Anholt and Hung: Traditionally, people in positions of power and responsibility had a simple, single mandate: they were responsible for their own people and for their own slice of territory. In our age of massive interdependence, this is obviously disastrous. The Dual Mandate says that people in positions of power and authority are responsible for their own people and every man, woman, child and animal on the planet; that they are responsible for their own slice of territory and for every square inch of the earth’s surface, and the atmosphere above it. And if they don’t like that responsibility, they shouldn’t be allowed to hold power.

Potolicchio: Are you optimistic about the future of global governance in the face of rising nationalism?

Hung: Absolutely! On a basic level, the rise of nationalism represents a collective desire to change the conversation about global governance. And we agree that the conversation needs to change. Global governance since the founding of the United Nations has achieved a relatively stable, peaceful, and prosperous period for the planet. But its top-down, institution-based order is beginning to feel cumbersome, inefficient, and outdated. Rapid globalization over the past 100 years has brought many benefits, but has also been too often mishandled by governments, abused by corporations, and misconstrued by international institutions. We have an incredible opportunity, and responsibility, at this moment in history to write a new and better story of globalization that works for all of us. And that opportunity is exciting.

Potolicchio: If you had the chance to speak with a nationalist political leader over dinner, how would you frame the conversation to convince him/her to embrace a more global approach?

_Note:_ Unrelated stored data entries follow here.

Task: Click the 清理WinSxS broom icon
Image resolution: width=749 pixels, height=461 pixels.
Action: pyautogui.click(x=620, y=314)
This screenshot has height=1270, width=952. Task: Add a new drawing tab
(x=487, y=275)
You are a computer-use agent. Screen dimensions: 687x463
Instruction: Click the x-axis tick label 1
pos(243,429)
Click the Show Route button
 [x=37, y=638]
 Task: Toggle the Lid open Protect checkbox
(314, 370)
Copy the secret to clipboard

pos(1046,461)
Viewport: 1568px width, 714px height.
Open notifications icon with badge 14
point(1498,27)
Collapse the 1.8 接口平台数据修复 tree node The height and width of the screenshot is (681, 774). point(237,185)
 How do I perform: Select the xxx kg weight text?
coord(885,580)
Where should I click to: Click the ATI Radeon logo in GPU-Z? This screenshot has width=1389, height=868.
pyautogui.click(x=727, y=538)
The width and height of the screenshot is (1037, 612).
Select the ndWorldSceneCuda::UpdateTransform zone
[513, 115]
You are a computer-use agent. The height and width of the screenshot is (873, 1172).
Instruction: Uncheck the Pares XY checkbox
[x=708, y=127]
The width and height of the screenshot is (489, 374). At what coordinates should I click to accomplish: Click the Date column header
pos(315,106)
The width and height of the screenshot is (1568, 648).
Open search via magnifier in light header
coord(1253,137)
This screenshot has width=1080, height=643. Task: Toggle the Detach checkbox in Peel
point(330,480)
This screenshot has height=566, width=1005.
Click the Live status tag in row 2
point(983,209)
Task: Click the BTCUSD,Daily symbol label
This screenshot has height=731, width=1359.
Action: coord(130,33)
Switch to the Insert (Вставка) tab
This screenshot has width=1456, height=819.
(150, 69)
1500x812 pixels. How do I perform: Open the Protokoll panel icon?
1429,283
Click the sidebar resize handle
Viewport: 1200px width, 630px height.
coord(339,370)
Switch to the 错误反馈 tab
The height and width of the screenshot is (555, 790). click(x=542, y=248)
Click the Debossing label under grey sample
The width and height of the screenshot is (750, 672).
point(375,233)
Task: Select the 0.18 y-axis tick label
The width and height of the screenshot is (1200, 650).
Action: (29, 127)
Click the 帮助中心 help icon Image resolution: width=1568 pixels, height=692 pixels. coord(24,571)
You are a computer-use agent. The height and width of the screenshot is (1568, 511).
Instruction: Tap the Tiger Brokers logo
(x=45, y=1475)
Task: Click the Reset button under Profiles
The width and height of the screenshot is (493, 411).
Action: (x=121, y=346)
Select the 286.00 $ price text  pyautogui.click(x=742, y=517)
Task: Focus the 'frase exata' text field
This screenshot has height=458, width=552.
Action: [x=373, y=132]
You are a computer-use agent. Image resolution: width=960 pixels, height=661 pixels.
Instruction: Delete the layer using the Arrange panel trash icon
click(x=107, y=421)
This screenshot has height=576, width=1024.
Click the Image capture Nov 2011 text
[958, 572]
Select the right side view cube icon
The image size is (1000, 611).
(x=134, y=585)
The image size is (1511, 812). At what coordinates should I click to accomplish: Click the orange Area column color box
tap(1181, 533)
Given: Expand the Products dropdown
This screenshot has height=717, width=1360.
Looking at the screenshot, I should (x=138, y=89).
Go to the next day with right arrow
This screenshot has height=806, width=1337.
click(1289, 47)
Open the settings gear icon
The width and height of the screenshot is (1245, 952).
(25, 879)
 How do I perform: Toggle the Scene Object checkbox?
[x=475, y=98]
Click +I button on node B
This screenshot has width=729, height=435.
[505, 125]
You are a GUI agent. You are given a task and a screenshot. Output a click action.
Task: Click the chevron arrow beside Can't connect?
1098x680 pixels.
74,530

Anholt: Nationalism and internationalism are by no means incompatible. Everybody on earth has a slightly different balance between their concern for their immediate environment and their concern for the wider world, and we need both types of concern. I see no reason why these mindsets shouldn’t co-exist and indeed collaborate. Those who care primarily about their own country can simply feel glad that others prefer to focus on our shared future; those who care primarily about global challenges can simply feel glad that others prefer to focus on local issues. Both types should not just tolerate but respect and encourage each other for the importance of their views and the value of their work.

Potolicchio: What's a book you would have a young leader embarking on their career read?

Hung: Any history book. The best way to prepare for the future is to learn from the past. As young people, we should aim to advance the conversation, not reinvent it – and that starts with learning about what has come before.

Potolicchio: What's something seemingly small that can make an outsized difference in global governance?

Hung: Less talking, more listening.

Potolicchio: What's one thing every leader should do before they have a position of public trust?

Anholt: Live as an ordinary working citizen for at least a few months in at least three other countries, preferably as different as possible in terms of their size, culture and prosperity.